= Milica Jurić =

Serbian politician (born 1986)

Milica Jurić (Милица Јурић, ; born 1986) is a Serbian politician. She has served in the Assembly of Vojvodina since 2020 as a member of the Serbian Progressive Party.

==Early life and private career==
Jurić spent her earliest years in the village of Donji Vaganac, in the Lika region of what was then SR Croatia in SFR Yugoslavia. At the outbreak of the Croatian War of Independence in 1991, she was sent to live in Serbia with other members of her family. Her mother and father were expelled from their village as a result of Operation Storm in 1995 and arrived to Serbia as refugees. Jurić discussed her family's experiences in the war at the 2019 commemoration of the Serb victims of Operation Storm.

Jurić is a lawyer and lives in Inđija.

==Politician==
===Municipal politics===
Jurić was given the eighteenth position on the Progressive Party's electoral list for the Inđija municipal assembly in the 2016 Serbian local elections and was elected when the list won a majority victory with twenty-one out of thirty-seven mandates. She served in the assembly for the next four years and did not seek re-election at the local level in 2020.

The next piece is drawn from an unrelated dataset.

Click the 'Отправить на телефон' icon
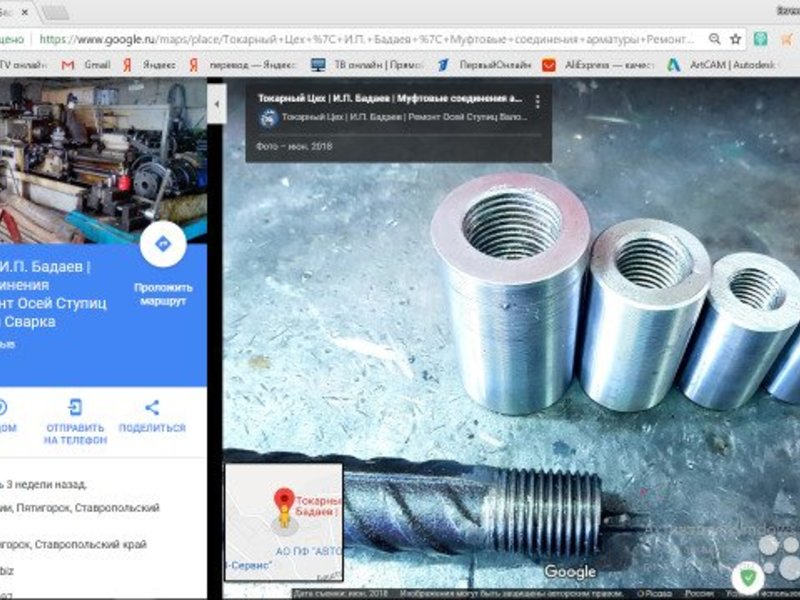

===Assembly of Vojvodina===
Jurić received the fifty-second position on the Progressive Party's Aleksandar Vučić — For Our Children list in the 2020 provincial election and was elected when the list won a majority victory with seventy-six out of 120 mandates. She is now a member of the committee on education and science and the committee on issues of the constitutional and legal status of the province.